Devoid of feeling, filled with tech.
Have you ever been to a silent disco? I have. They’re part fun, part haunting room of squeaking shoes and the occasional silent sing-along. The idea is a simple one – everyone gets a pair of headphones and they can choose to listen to the music of one of a range of DJs, and enjoy dancing with other people listening to different music.
For the one I was at, for example, one could choose between a DJ playing pop music, a DJ playing rock music, and a DJ playing drum & bass. You could switch easily between the three of them, making sure that you’d always be able to find something you like. With the headphones on, it’s a lot of fun – everyone else has music on, and you’re all dancing along, smiling, and laughing. Sometimes, your friend will come across a song you both like, check if you’re listening to it, and if not, excitedly tell you to change the station so that you can both dance along together.

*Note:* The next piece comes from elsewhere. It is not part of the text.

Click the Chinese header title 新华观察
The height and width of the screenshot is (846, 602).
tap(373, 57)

Take the headphones off, however, and things quickly become dystopian. There’s relative silence, beyond the faint sounds of leaking headphones, people dancing, the occasional laugh, and the sound of the DJ pressing buttons. It’s eerie – go and watch a video of people dancing at a club and mute the sound. It’s like that, but in real life.

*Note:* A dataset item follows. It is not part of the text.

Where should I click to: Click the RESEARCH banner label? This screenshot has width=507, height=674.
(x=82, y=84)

Now imagine that same scene… except everyone is blindfolded, and no one is getting laid.
Apple VR at Parties?
In one of Mark Gurman’s most recent pieces for Bloomberg, he paints a vivid picture of the production woes that Apple VR has seen. Unconvinced analysts, detractors within Apple, and even non-belief in the realized concept from the man in charge, Tim Cook. It also cursorily glances at something that was in an Apple presentation and something that I now haven’t been able to get out of my head since first reading. According to Gurman’s sources:
“One internal presentation suggested that people will wear the headsets to parties in the physical world, interacting with people through the external devices”
I had to double-take. Then triple. And then once more for good measure – what on earth could this even mean? Take my VR headset to my mate's party so that I can blur everyone else out and enjoy watching Severance season 2? Pretend I’m at a different party, one where I actually like everyone?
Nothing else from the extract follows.